As England’s bowlers toiled against Sri Lanka at Headingley yesterday, to stand on brink of a series defeat, Stokes took 7-67 to put Durham on course for a second successive LV= County Championship win, while Sussex’s slide into relegation trouble looks set to continue.

Sussex collapsed from 56 without loss to 205 all out, despite an unbeaten 66 from Luke Wright, then saw Keaton Jennings put an indifferent run of form behind him. He reached 46 not out as Durham stretched their lead to 237 with nine wickets standing.

Although Stokes (right) took 6-99 for England at Sydney in the winter, his only previous five-wicket haul in the championship was 6-68 against Hampshire at the Rose Bowl three years ago.

Stokes was happy with his day’s work but is not looking to England selection just yet.

He said: “I’ve had a bit of a tough time with the ball since coming back, but today everything clicked. I felt in a really good rhythm and the ball was swinging. When we changed the ball we got a good one which kept its shine well.

“I knew it was a career-best but the main thing is always how the team is doing. If the England selectors want to pick me for the India series that would be great, but I’m trying not to think about that. My focus is to put in good performances for Durham.”

After not being considered ready for England duty following his self-inflicted broken wrist, this is Stokes’ third game back.

National selector James Whitaker watched him in last week’s win against Lancashire when his five wickets in the match all resulted from poor strokes and he conceded runs at five an over.

Whitaker was not present today to see a vastly-improved display in which Stokes took 4-10 in his first six overs through swing and steep bounce.

A change of ball again seemed to have an influence, just as it did in Durham’s first innings. That came after 31 overs and this time it happened after 17, just before Stokes came on.

Amazingly, both openers fell to slip catches via the wicketkeeper’s gloves as five wickets went down for 23 in 12 overs.

Luke Wells nicked Stokes’ fifth ball and Phil Mustard parried it to Scott Borthwick at second slip.

Paul Coughlin came on at the other end and after opening with a maiden he was twice driven to the cover boundary by Chris Nash, who then fended at a short one and edged above Mustard’s head.

The wicketkeeper knocked the ball upwards and Paul Collingwood completed the catch at first slip.

As the edges kept coming, Mustard hung on to four catches and there was another one for Borthwick, while the other three were bowled by Stokes.

He went round the wicket to left-hander Joyce, who played round a fast swinger and lost his off stump.

Ben Brown may have been unlucky as a steeply-rising ball brushed him on the way to Mustard. The batsman indicated it had hit his shoulder, but he was given out.

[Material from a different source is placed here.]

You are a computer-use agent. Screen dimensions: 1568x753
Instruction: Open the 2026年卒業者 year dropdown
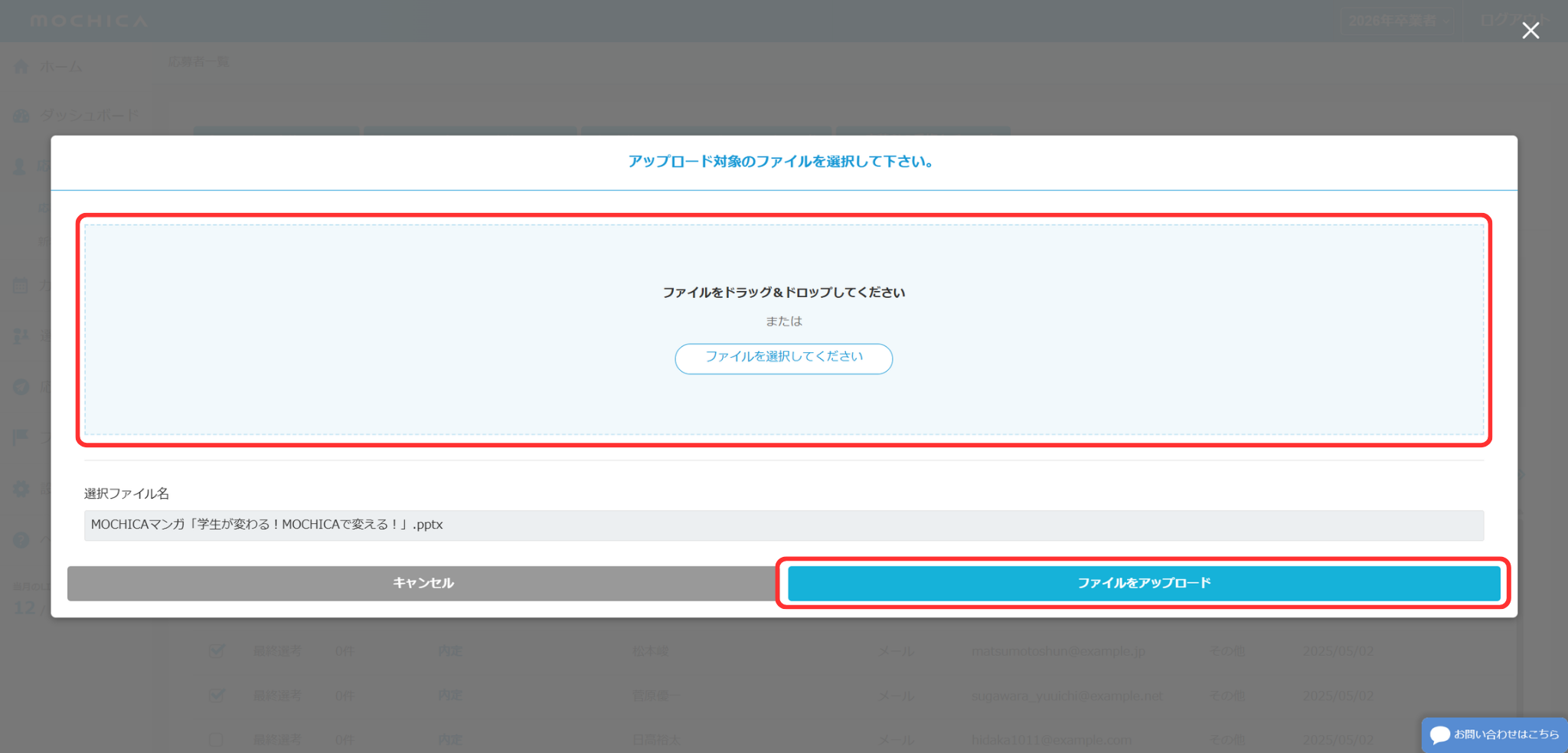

The slide to 79 for five was arrested by Steffan Piolet contributing 25 to a stand of 54 with Wright before Stokes knocked back his off stump.

After a 14-over spell spanning lunch he was rested and John Hastings picked up two wickets before Stokes was recalled and saw Wright top-edge a pull over the wicketkeeper for his eighth four to reach 50 off 79 balls.

After Jon Lewis edged to Mustard, last man Lewis Hatchett played on.

With a full session to bat, Durham made a flying start then dropped anchor after losing Mark Stoneman, caught at second slip by Tredwell for 22, with the total on 35 in the sixth over.

In the remaining two hours, Borthwick made an unbeaten 22.